_DATA SUPPLIED_.
────────

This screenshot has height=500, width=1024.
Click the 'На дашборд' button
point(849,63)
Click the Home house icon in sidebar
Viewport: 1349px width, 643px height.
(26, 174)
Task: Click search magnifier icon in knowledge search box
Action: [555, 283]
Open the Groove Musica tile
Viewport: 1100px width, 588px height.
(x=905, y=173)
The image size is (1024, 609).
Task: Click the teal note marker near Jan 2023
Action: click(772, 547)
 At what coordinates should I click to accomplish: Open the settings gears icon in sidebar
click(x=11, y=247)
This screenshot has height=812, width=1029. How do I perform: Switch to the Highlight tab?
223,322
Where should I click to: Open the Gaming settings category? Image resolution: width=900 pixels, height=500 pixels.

────────

_PROBLEM TO WORK ON_. Without changing a single word, reproduce the entries above.

_TASK ANSWER_.
This screenshot has height=500, width=1024.
Click the 'На дашборд' button
point(849,63)
Click the Home house icon in sidebar
Viewport: 1349px width, 643px height.
(26, 174)
Task: Click search magnifier icon in knowledge search box
Action: [555, 283]
Open the Groove Musica tile
Viewport: 1100px width, 588px height.
(x=905, y=173)
The image size is (1024, 609).
Task: Click the teal note marker near Jan 2023
Action: click(772, 547)
 At what coordinates should I click to accomplish: Open the settings gears icon in sidebar
click(x=11, y=247)
This screenshot has height=812, width=1029. How do I perform: Switch to the Highlight tab?
223,322
Where should I click to: Open the Gaming settings category? Image resolution: width=900 pixels, height=500 pixels.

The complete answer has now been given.